The ExecutionCache, or None if caching is disabled.

from_dataframe classmethod

from_dataframe(
    data: Any,
    *,
    adapter: ProviderAdapter | None = None,
    model: str | None = None,
    system: str | None = None,
    semantics: dict[str, dict] | None = None,
    **kwargs: Any,
) -> Agent

Build an Agent with data preloaded as cache handles.

Accepts a DataFrame, a {name: value} mapping, a file path, or a list of paths. Resolves an adapter from model/the environment and applies the default analyst system prompt unless overridden.

Source code in data_harness/agent.py
@classmethod
def from_dataframe(
    cls,
    data: Any,
    *,
    adapter: ProviderAdapter | None = None,
    model: str | None = None,
    system: str | None = None,
    semantics: dict[str, dict] | None = None,
    **kwargs: Any,
) -> Agent:
    """Build an `Agent` with ``data`` preloaded as cache handles.

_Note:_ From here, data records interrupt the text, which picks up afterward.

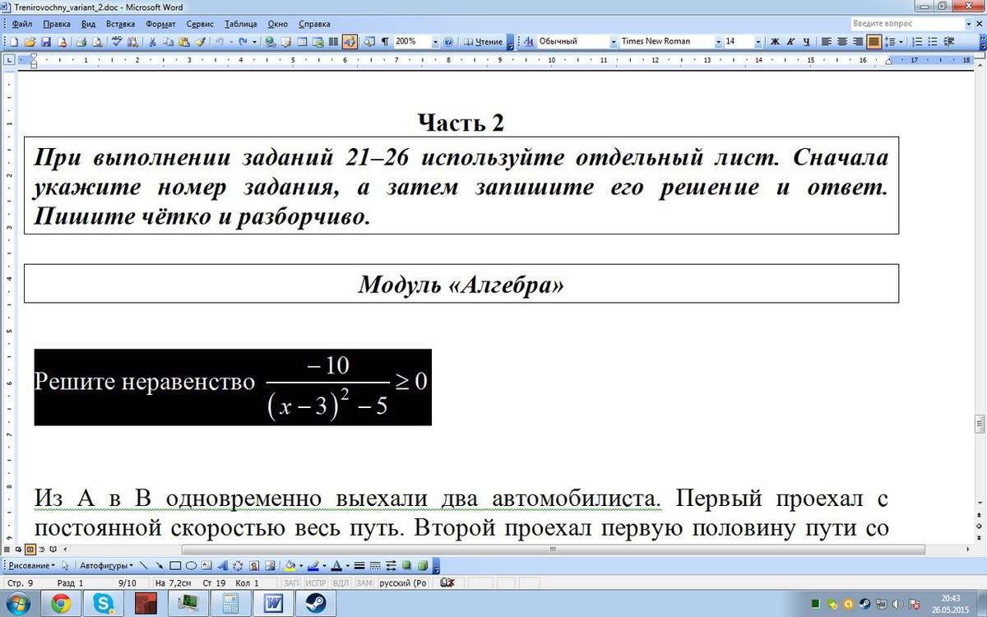Screen dimensions: 987x617
Task: Toggle non-printing paragraph marks (¶)
Action: click(385, 41)
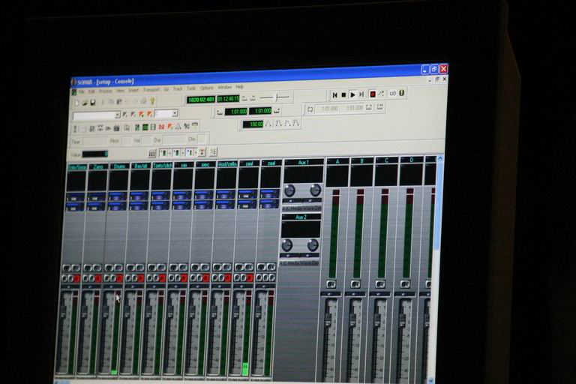The image size is (576, 384).
Task: Click the sax channel name label
Action: 183,165
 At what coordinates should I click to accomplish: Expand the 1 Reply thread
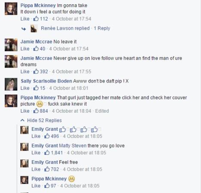tap(102, 28)
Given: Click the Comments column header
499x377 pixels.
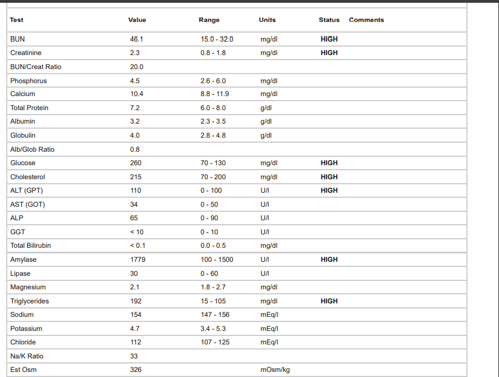Looking at the screenshot, I should pos(366,20).
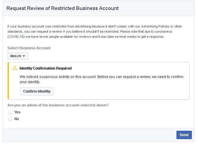The height and width of the screenshot is (144, 198).
Task: Open the dex.rn business account dropdown
Action: coord(18,56)
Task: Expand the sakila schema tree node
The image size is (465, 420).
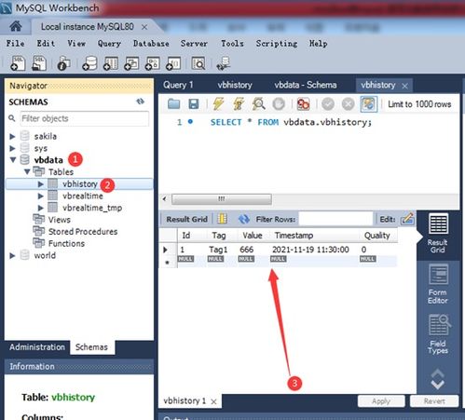Action: click(12, 136)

    Accepts a DataFrame, a ``{name: value}`` mapping, a file path, or a list
    of paths. Resolves an adapter from ``model``/the environment and applies
    the default analyst system prompt unless overridden.
    """
    from data_harness.io import to_handles
    from data_harness.quickstart import _DEFAULT_SYSTEM, resolve_adapter

    agent = cls(
        adapter=adapter if adapter is not None else resolve_adapter(model),
        system=system if system is not None else _DEFAULT_SYSTEM,
        **kwargs,
    )
    sem = semantics or {}
    for name, value in to_handles(data).items():
        agent.cache.put(name, value, semantics=sem.get(name))
    return agent

from_csv classmethod

from_csv(path: str | Path, **kwargs: Any) -> Agent

Build an Agent from a CSV (or other supported file) path.

Source code in data_harness/agent.py
@classmethod
def from_csv(cls, path: str | Path, **kwargs: Any) -> Agent:
    """Build an `Agent` from a CSV (or other supported file) path."""
    return cls.from_dataframe(str(path), **kwargs)

connector

connector(
    name: str, *, description: str
) -> ConnectorBuilder

Register a named connector and return a builder for attaching tools.

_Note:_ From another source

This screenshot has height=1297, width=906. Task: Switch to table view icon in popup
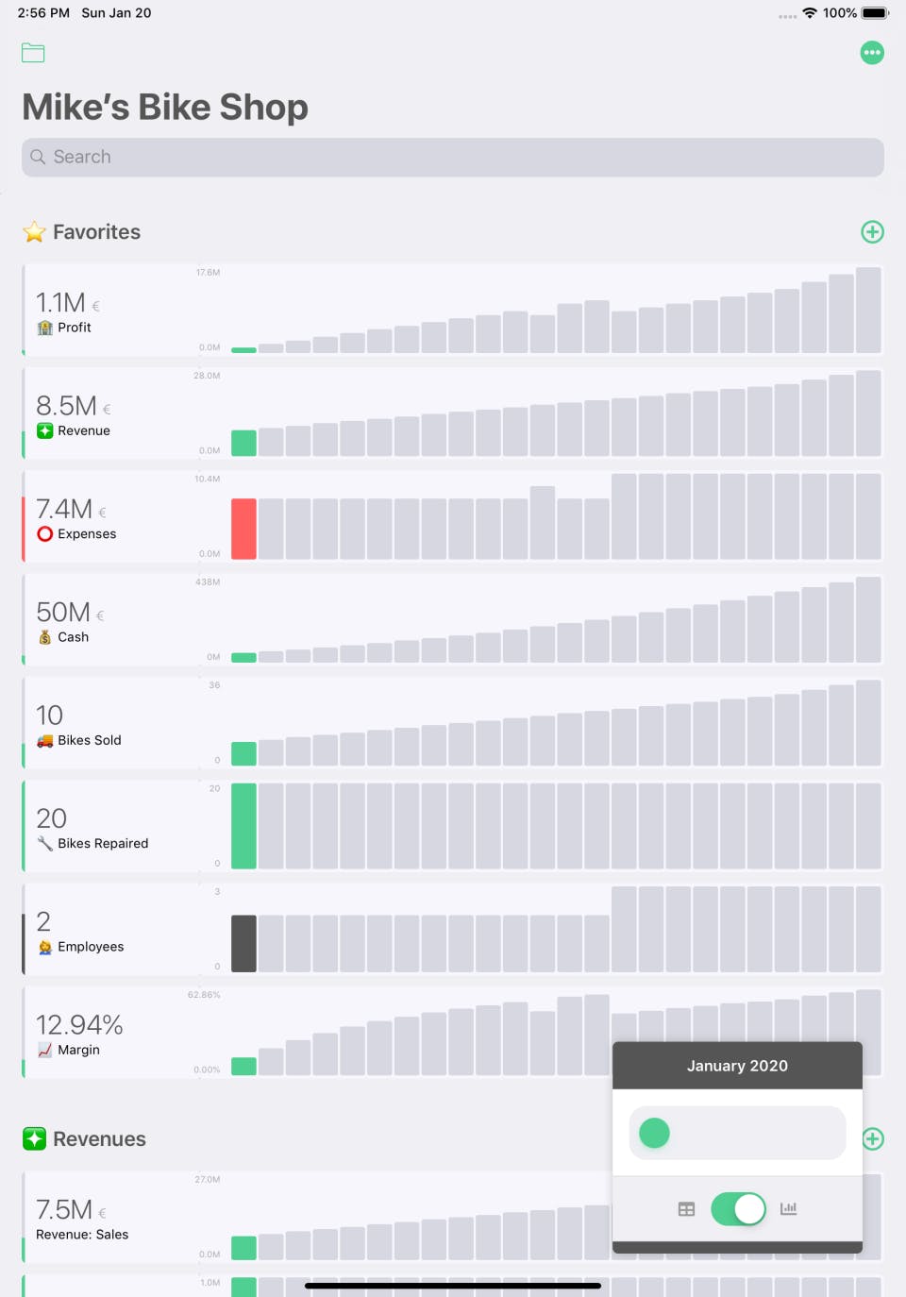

Connector tools start hidden; the model must call load_connectors before it can use them (progressive disclosure).

Parameters:

Name Type Description Default
name str

Unique connector name. Used as the tool-name prefix.

required
description str

Shown to the model when it lists available connectors.

required

Returns:

Type Description
ConnectorBuilder

A ConnectorBuilder for registering tools under this connector.

Source code in data_harness/agent.py
def connector(self, name: str, *, description: str) -> ConnectorBuilder:
    """Register a named connector and return a builder for attaching tools.

    Connector tools start hidden; the model must call ``load_connectors``
    before it can use them (progressive disclosure).

    Args:
        name: Unique connector name. Used as the tool-name prefix.
        description: Shown to the model when it lists available connectors.

    Returns:
        A `ConnectorBuilder` for registering tools under this connector.
    """
    self._connectors[name] = _ConnectorDefinition(
        name=name, description=description
    )
    return ConnectorBuilder(self, name)

enable_planner

enable_planner() -> Agent

Enable the planning tool and suffix-based nag reminders.

The planner escalates reminders at turns 4, 8, and 12 when no progress has been recorded. Call this before run or session.

Returns:

Type Description
Agent

self, for method chaining.

Source code in data_harness/agent.py
def enable_planner(self) -> Agent:
    """Enable the planning tool and suffix-based nag reminders.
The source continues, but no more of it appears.